ENTRAPMENT OF ENZYMES USING ORGANO-FUNCTIONALIZED POLYSILOXANE COPOLYMERS

The present study expands previous work [(1984) Biochim. Biophys. Acta. 797, 343-347] by showing that organo-functionalized polysiloxane copolymers could entrap two of the most frequently immobilized enzymes, i.e. urease and invertase with retention of biological activity. Urease was solidly entrapped in the polymer formed from a 1:3 mixture of 3-aminopropyltriethoxysilane and tetraethylorthosilicate. The entrapment yield and the activity of the entrapped enzyme are significantly greater than with other techniques reported to date. Significantly, the entrapped enzyme possessed greater activity than its solution counterpart (36% at higher amounts of enzyme entrapped). The entrapment process also rendered the enzyme more stable toward pH and temperature, and less susceptible toward the action of urea at high concentrations.

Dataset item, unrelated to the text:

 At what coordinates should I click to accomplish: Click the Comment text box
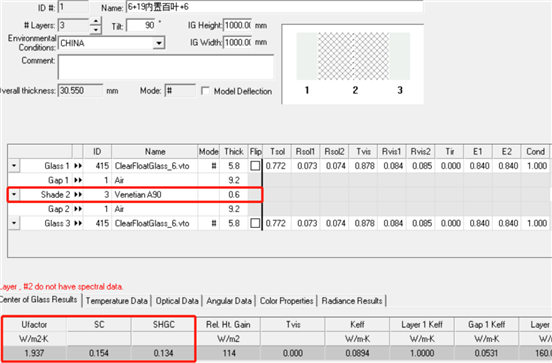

In addition, the entrapment process significantly increased the stability, both operational and storage, of the urease enzyme. When invertase was entrapped in the same copolymer, it retained two thirds of its solution activity, but the entrapment yield was lower than that of urease. Results obtained during this study also suggested that the protein may be influencing: polymer development in these systems and that the resultant polymer in turn may be affecting the enzyme's activity (see following paper for further discussion).